Healing of bone lesions with 1,25-dihydroxyvitamin D3 in the young X-linked hypophosphatemic male mouse.

The X-linked hypophosphatemic (Hyp) mouse presents with biochemical and skeletal abnormalities similar to those of human vitamin D-resistant rickets and hence is considered as a model of the human disease. In an attempt to correct osteomalacia, young (21-day-old) mutant male mice were infused continuously for 4 weeks with 1,25-dihydroxyvitamin D3 [1,25-(OH)2D3; 0.05--0.25 microgram/kg . day]. Mineral and skeletal changes were assessed by serum, urinary, and bone ash concentrations of calcium, phosphorus, and magnesium and by histomorphometric analysis of bone formation measured on histological sections of tetracycline dual labeled undecalcified caudal vertebrae.
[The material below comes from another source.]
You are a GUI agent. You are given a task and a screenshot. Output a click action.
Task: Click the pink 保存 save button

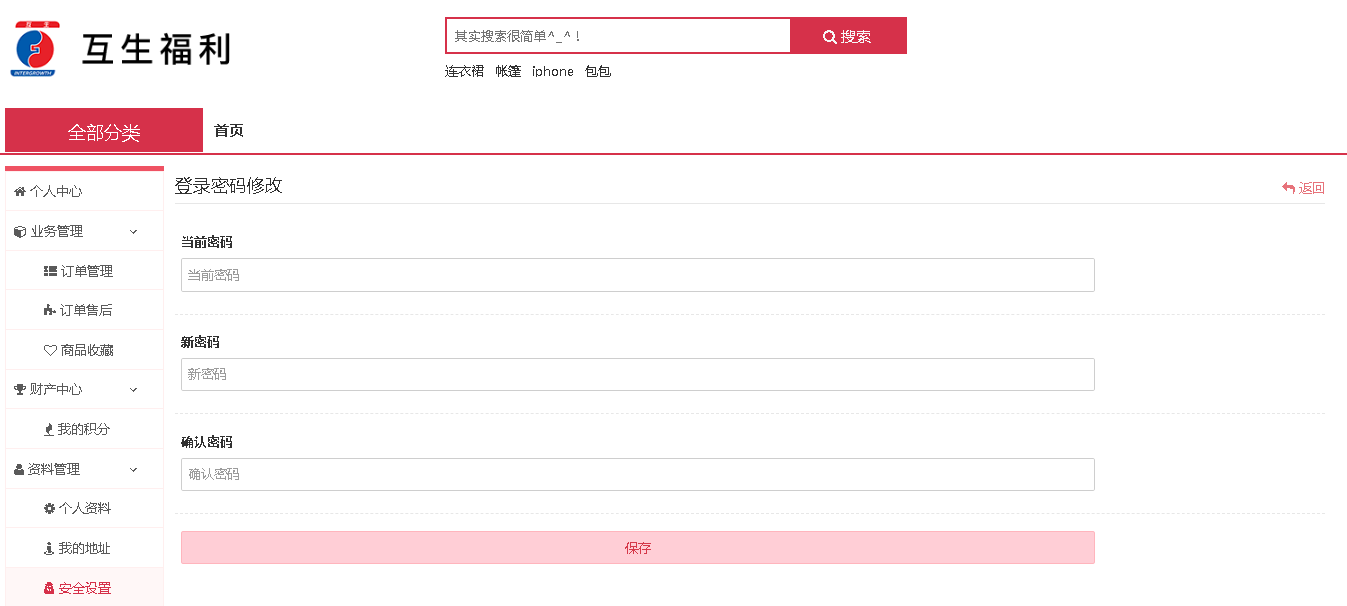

Treatment with 1,25-(OH)2D3 produced a dose-dependent elevation of serum phosphorous that could be assigned to increased intestinal phosphate absorption. Concomitantly, epiphyseal, endosteal, and periosteal bone mineralization were improved in correlation with both the dosage of 1,25-(OH)2D3 and the serum phosphorus level. Normalization of serum calcium and phosphorus but not of urinary phosphate excretion were achieved together with complete healing of bone mineralization when the highest doses of 1,25-(OH)2D3 (0.175--0.35 microgram/kg . day) were given. The data show that rickets and osteomalacia, which characterize the young Hyp mouse, can be healed by 1,25-(OH)2D3 in doses high enough to normalize serum mineral concentrations. Unlike the renal phosphate leak, the phenotypic expression of the Hyp gene pertaining to bone mineralization is then corrected by 1,25-(OH)2D3 supplementation.